Этот паспорт подписан патриархом, епископом или попом, снабжен печатью и кладется покойнику меж двух пальцев. Простоватые люди думают, что этот паспорт, точно рекомендательное письмо, имеет большое значение для того света. На самом деле, он больше всего на пользу священникам, которые получают за него деньги. Подобный паспорт упоминается Гвагнином, “De religione Moscovitomm”, гл. II, стр. 174. Как только паспорт передан мертвецу, гроб закрывается и закапывается. Они ставят всех мертвецов так, чтобы они лицом были обращены к восходу солнца. После того как покойник похоронен, окружающие крестятся перед иконами и направляются опять домой. Друзьям устраивается траурный пир, здесь запивают горе, и обыкновенно мужчины и женщины, сильно охмелевшие, возвращаются домой.

Русские печалятся о своих мертвецах шесть недель, причем в это время богатые устраивают большие пиры, приглашая наряду с друзьями и всех священников, присутствовавших на похоронах. Они пользуются для этой цели третьим, девятым и двадцатым днями; однако почему они берут именно эти, а не иные какие-либо дни, о том я ничего не мог узнать до сих пор у русских. Без сомнения, этот обычай ими заимствован у греков, которые, как видно из примечаний Мартина Крузия к “Historia ecclesiastica Turco-Graeciae”, стр. 213, имеют этот обычай в Константинополе, но вместо двадцатого дня берут сороковой. Причины этих пиров, которые двоякого рода, могут быть узнаны на том же месте. Эти три пиршества должны обозначать то же, что [римские] insta или parentalia. Это — воспоминание и жертвы о покойниках для того, чтобы оставшиеся относились друг к другу с любовью и дружбой. Поэтому-то установлены особые кушанья, как-то: освященный хлеб, называемый у русских кутьей. Греки справляют подобные пиршества в своих церквах, и между прочим раздают также такие кусочки освященного хлеба. Русские же (попы так же, как и другие) при подобных братских пиршествах, пьют так дружно, что потом на руках и ногах ползут домой.

Над местом погребения или могилами тех, у кого есть некоторые средства, на кладбищах устраиваются небольшие хижины, в которых можно стоять человеку; они обыкновенно завешаны циновками. В них через каждые шесть недель поп, капеллан или монах должен ежедневно утром и после полудня читать некоторые псалмы Давидовы и несколько глав из Нового Завета ради спасены душ умерших. Хотя русские, подобно грекам, не верят в существование чистилища (как о том правильно пишут Герберштейн, Поссевин и Гвагнин), тем не менее они уверены, что существуют особые два места, куда попадают души сейчас по отделении своем и где они ждут страшного суда и восстановления тел своих; места эти соответствуют тому, как кто жил и совершал ли он добрые или злые дела. Благочестивые попадают в веселое и приятное место, где они живут в радости, в сообществе добрых ангелов, безбожные же попадают в мрачную чудовищную долину, где живут страшные, злые духи.

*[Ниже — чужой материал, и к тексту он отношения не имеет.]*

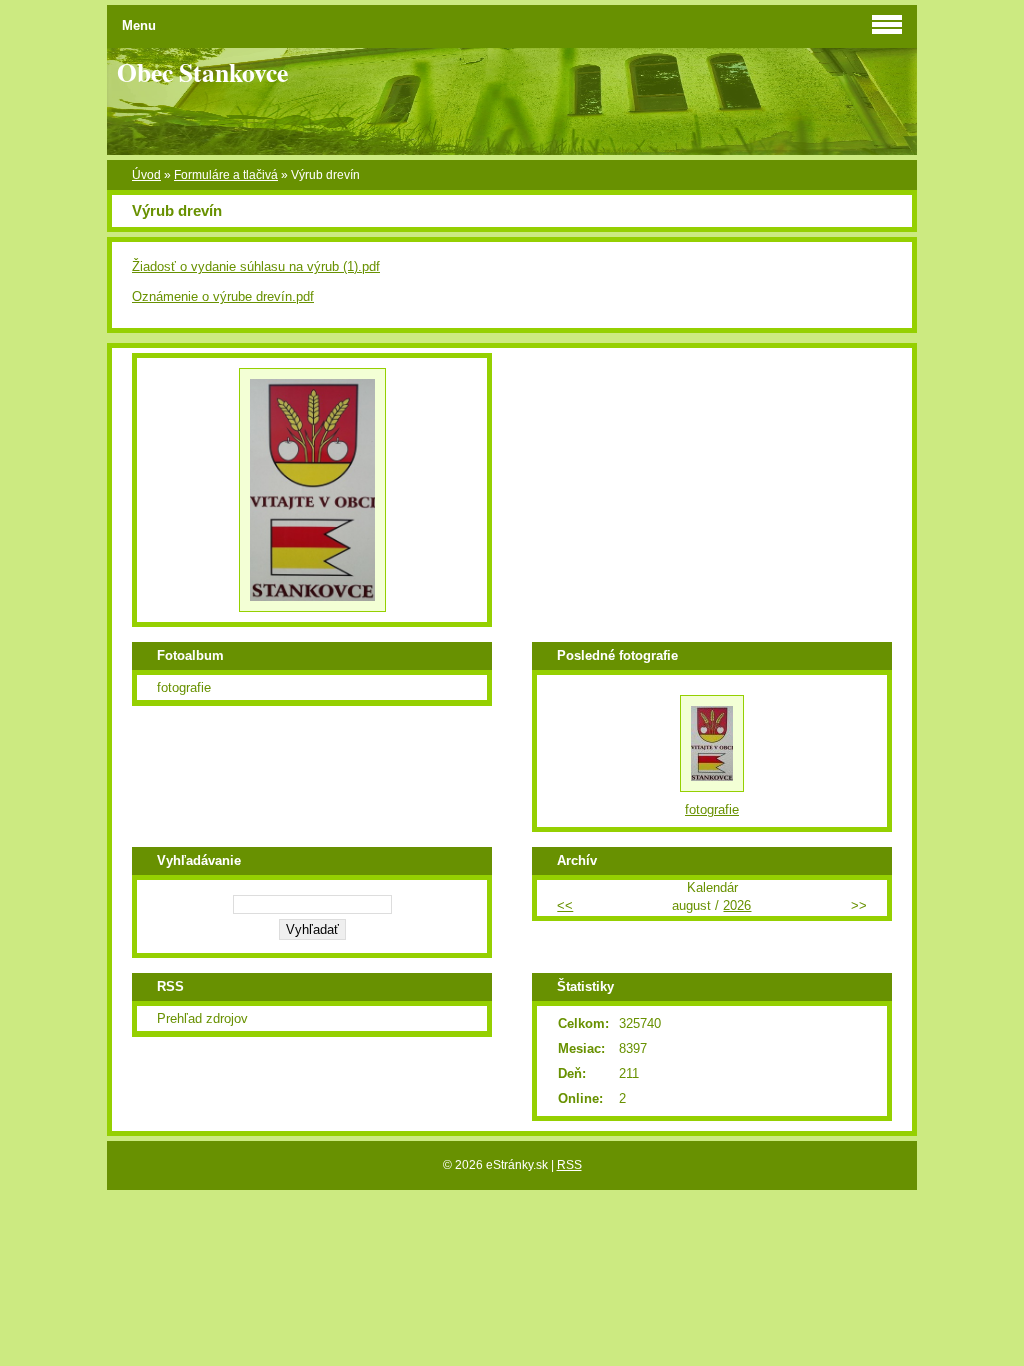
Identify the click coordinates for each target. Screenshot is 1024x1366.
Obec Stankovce (202, 72)
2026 (737, 905)
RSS (569, 1165)
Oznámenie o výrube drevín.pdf (223, 296)
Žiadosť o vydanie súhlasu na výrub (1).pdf (256, 266)
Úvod (146, 175)
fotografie (184, 687)
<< (565, 905)
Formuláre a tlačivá (226, 175)
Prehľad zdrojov (202, 1018)
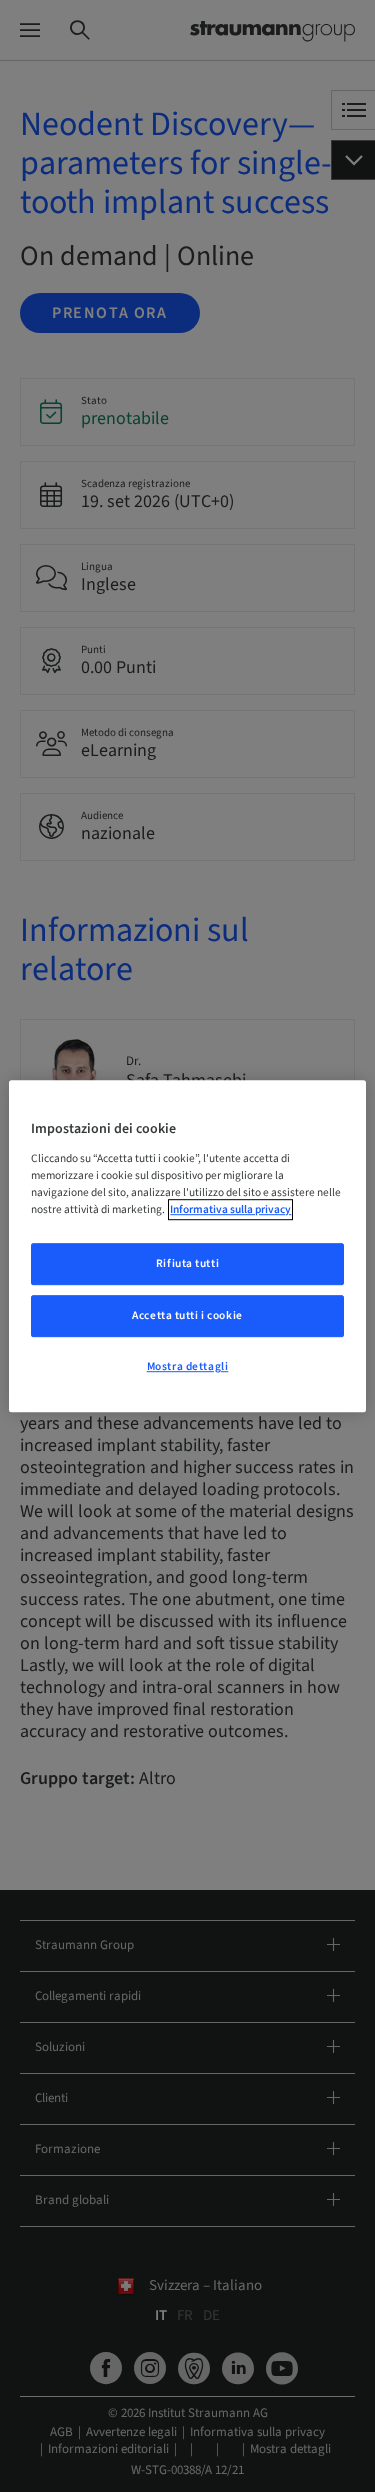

Поэтому они и полагают, что душа, по оставлении тела, находясь как бы на пути к этим местам, прилежной молитвой и предстательством своего бывшего исповедника, попа, монаха или иного кого-либо может быть приведена на истинный путь в радости и к общению с добрыми ангелами, а если она направилась налево, в юдоль страха, то все-таки Бог может быть смягчен жертвами и умолен, чтобы Он оставил свой гнев по поводу грехов ее, вписал ее в книгу жизни и в свое время в великий день суда оказал ей тем большую милость. Эту цель преследуют они и в своей раздаче милостыни. Когда помирает богатый человек, то в течение шести недель ежедневно раздается бедным некоторое количество хлеба и денег. И так ведь среди русских находятся люди, которые не только много средств жертвуют на церкви и монастыри, но, кроме того, щедрой рукой раздают милостыню бедным, хотя, с другой стороны, они не очень совестятся обмануть своего ближнего при покупке, продаже и других делах. Когда лавочники по утрам идут из домов своих в церковь и оттуда в лавки свои, то они сначала на хлебном [ситном] рынке покупают несколько хлебов, берут их с собой, разрезают их и делят между нищими, которых в Москве чрезвычайно много. У этих нищих от таких милостынь получается столь большое изобилие всего им нужного, что они режут хлеб в четырехугольные куски, величиной в дюйм, сушат в печах и продают эти, по их выражению, “сухари” целыми мешками на рынках проезжим людям.

 

Глава LXV

(Книга III, глава 32)

О приверженцах других религий, которых московиты частью переносят, частью не терпят

Московиты относятся терпимо и ведут сношения с представителями всех наций и религий, как-то: с лютеранами, кальвинистами, армянами, татарами, персиянами и турками. Однако они крайне неохотно видят и слышат папистов и иудеев, и русского нельзя сильнее обидеть, как выбранив его иудеем [жидом], хотя многие из купечества довольно похожи на жидов. Лютеране и кальвинисты до сих пор встречали хороший прием не только в разных местах в стране, но и в самой Москве при дворе, ради торговли и сношений, которые с ними усердно ведутся, а также и ради тех должностей, на которых они служат его царскому величеству дома и в поле. Тех из них, что живут в Москве, имеется до 1000. Каждому разрешается по своему совершать богослужение в публичных церквах. Раньше обе религии имели в городе Москве в округе Царь-город свои построенные здесь церкви. Однако лютеране лет 20 тому назад [175]лет 20 тому назад . Так сказано во всех изданиях, начиная с издания 1656 г.
потеряли церковь из-за ссоры и драки женщин, споривших о первенстве. Когда перед тогдашней осадой Смоленска немецкие военные офицеры женились на купеческих служанках, то эти последние, как жены капитанов и поручиков, уже более не хотели сидеть ниже бывших своих барынь. Жены же купцов полагали, что было бы постыдно для них, если бы те, кто недавно были их служанками, стали сидеть выше, чем они сами. Вследствие этого в церкви поднялся большой спор, который, в конце концов, перешел в драку. Патриарх в это время проезжал мимо церкви, увидел свалку и спросил о причинах ее. Когда ему сообщили, что это в немецкой церкви идет спор из-за мест, он сказал: “Я полагал, что они будут приходить в церковь с благоговейными мыслями для совершения своего богослужения, а не ради высокомерия”. После этого он приказал, чтобы тотчас церковь была сломана, и, действительно, в тот же день она была разрушена до основания. Лютеранам, однако, позволили построить вне Белой стены, в округе Большой город, новую.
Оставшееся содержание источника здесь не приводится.